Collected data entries
━━━━━━

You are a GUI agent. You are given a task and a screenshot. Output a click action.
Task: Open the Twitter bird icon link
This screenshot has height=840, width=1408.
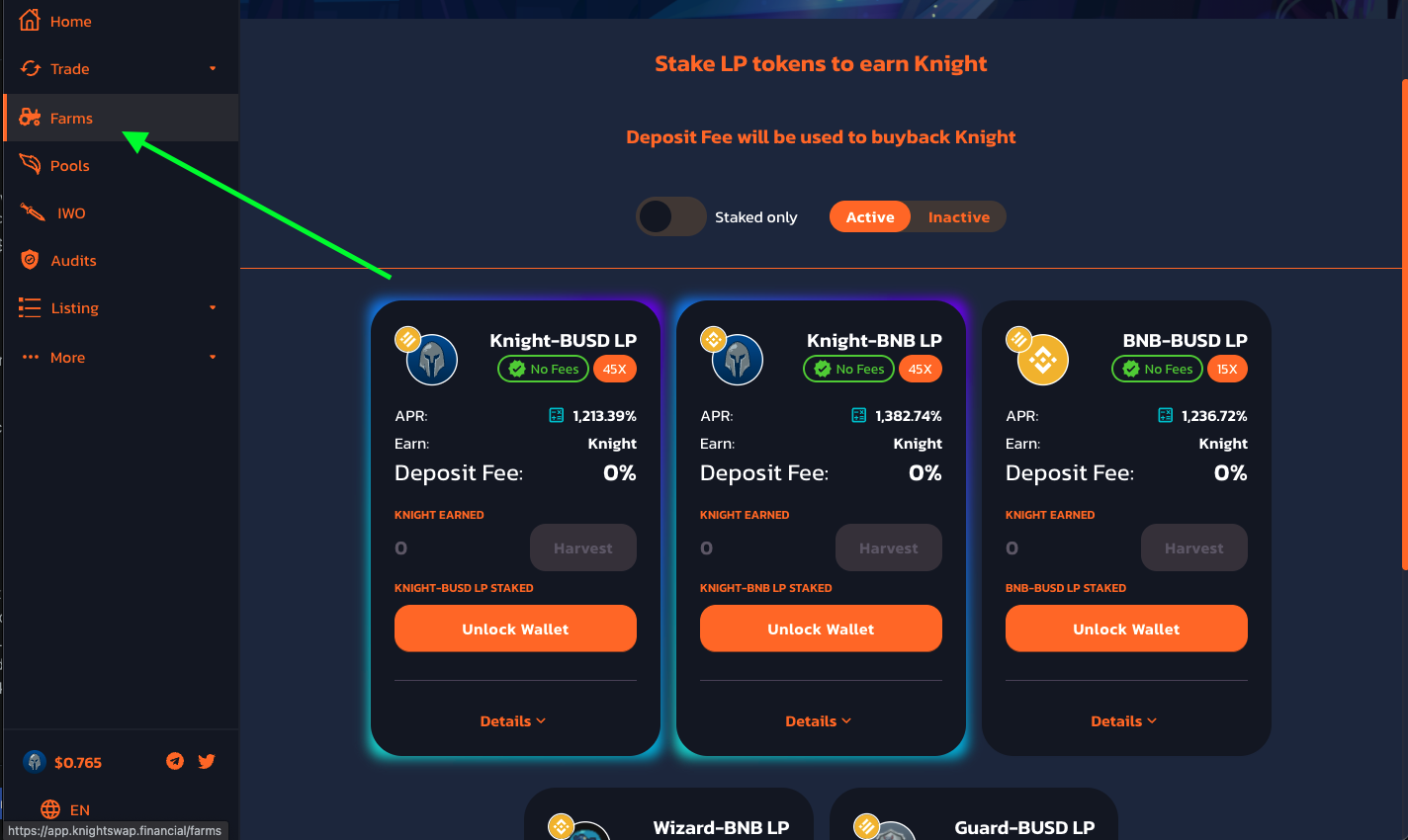tap(207, 761)
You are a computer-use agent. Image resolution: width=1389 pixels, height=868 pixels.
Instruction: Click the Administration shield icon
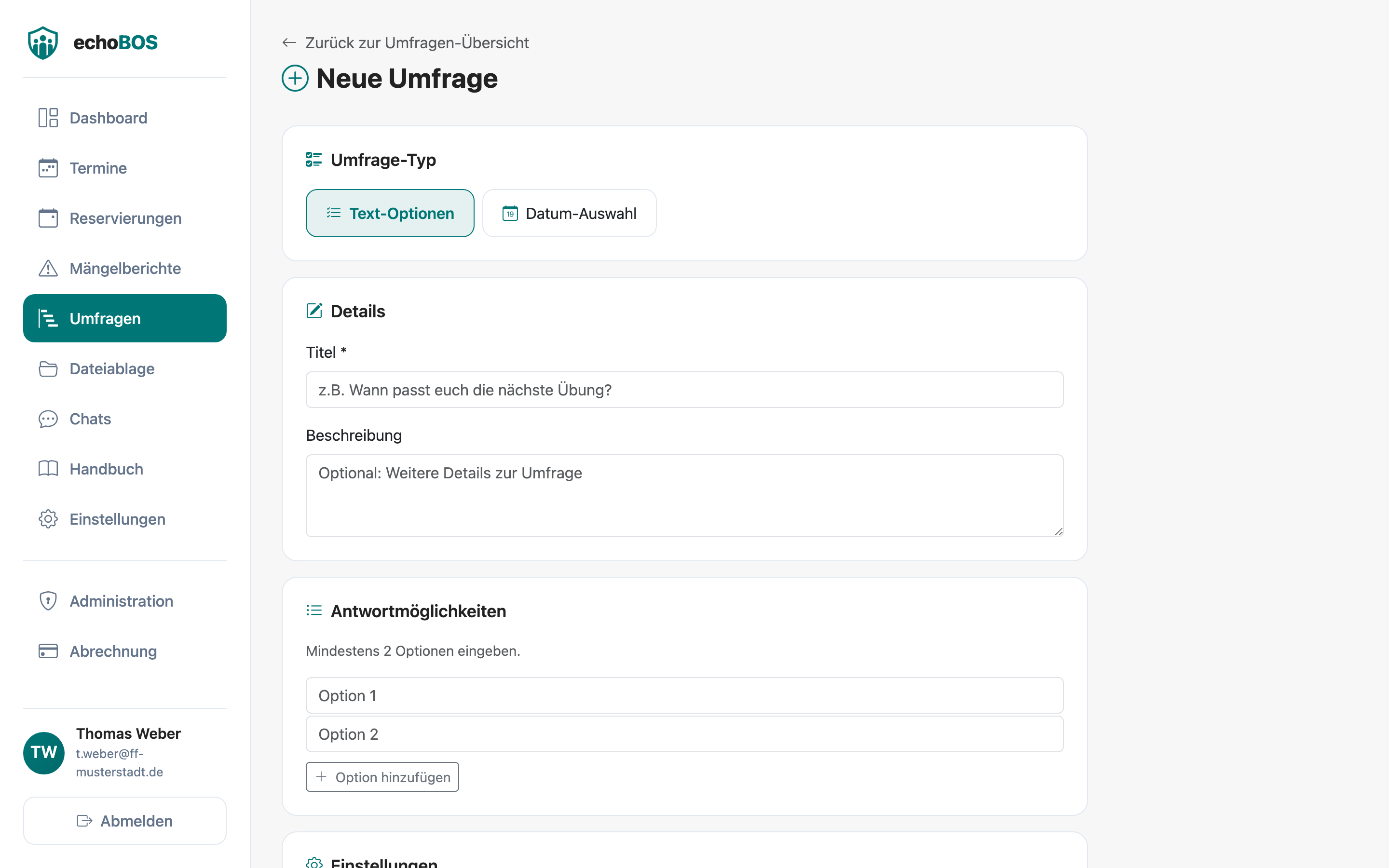48,601
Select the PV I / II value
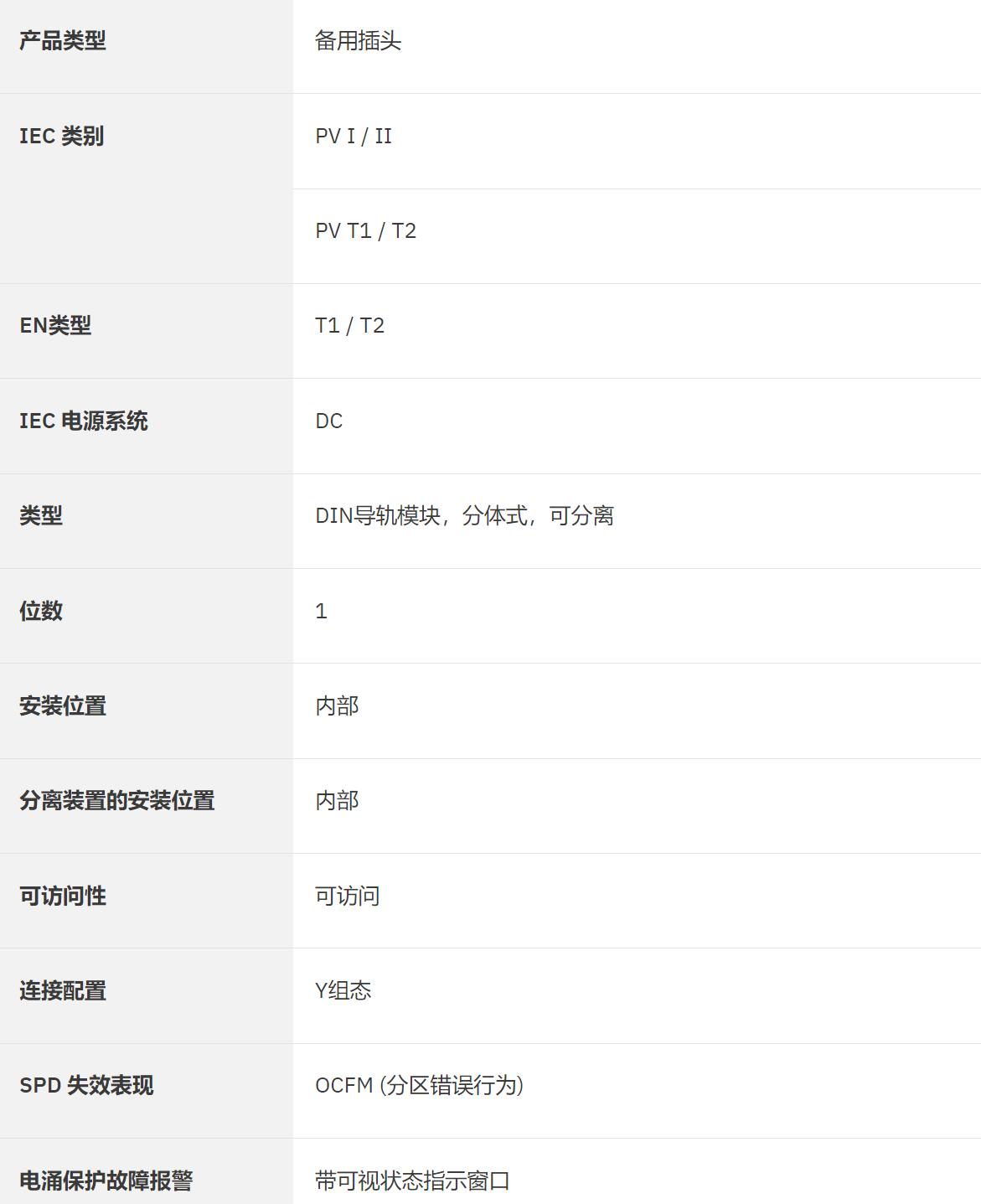Viewport: 981px width, 1204px height. pyautogui.click(x=354, y=136)
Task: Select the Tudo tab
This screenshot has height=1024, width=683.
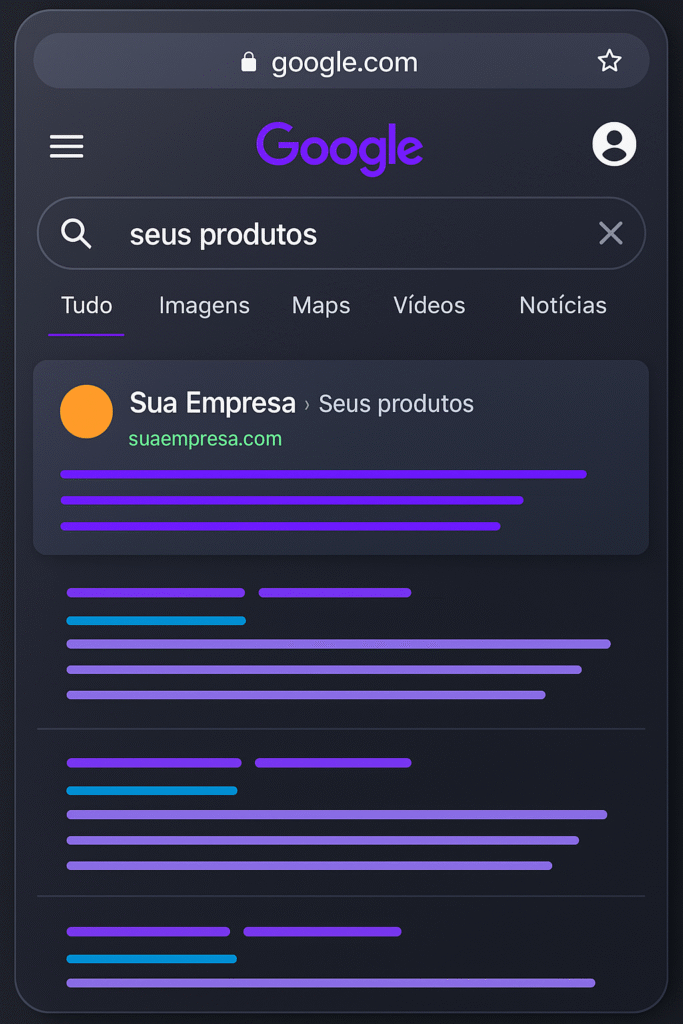Action: tap(86, 306)
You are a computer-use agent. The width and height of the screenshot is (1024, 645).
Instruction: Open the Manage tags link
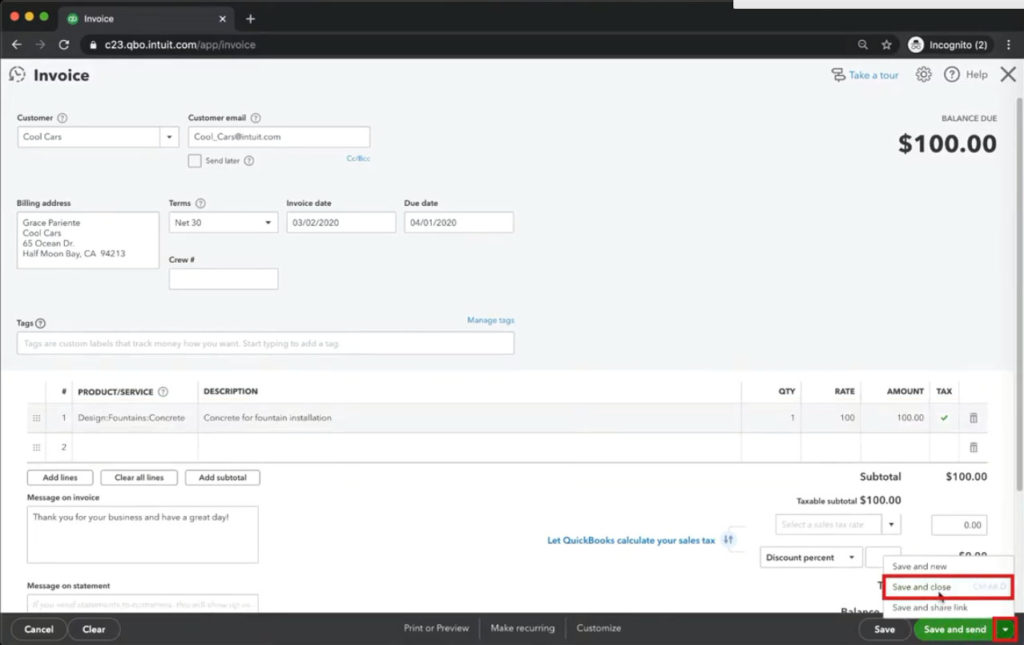pos(490,320)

━━━━━━

Output every line of the listing above as a JSON list of strings, one string per line, with blank lines skipped and the pictures left out.

[
  "You are a GUI agent. You are given a task and a screenshot. Output a click action.",
  "Task: Open the Twitter bird icon link",
  "This screenshot has height=840, width=1408.",
  "tap(207, 761)",
  "You are a computer-use agent. Image resolution: width=1389 pixels, height=868 pixels.",
  "Instruction: Click the Administration shield icon",
  "48,601",
  "Select the PV I / II value",
  "Viewport: 981px width, 1204px height. pyautogui.click(x=354, y=136)",
  "Task: Select the Tudo tab",
  "This screenshot has height=1024, width=683.",
  "Action: tap(86, 306)",
  "You are a computer-use agent. The width and height of the screenshot is (1024, 645).",
  "Instruction: Open the Manage tags link",
  "pos(490,320)"
]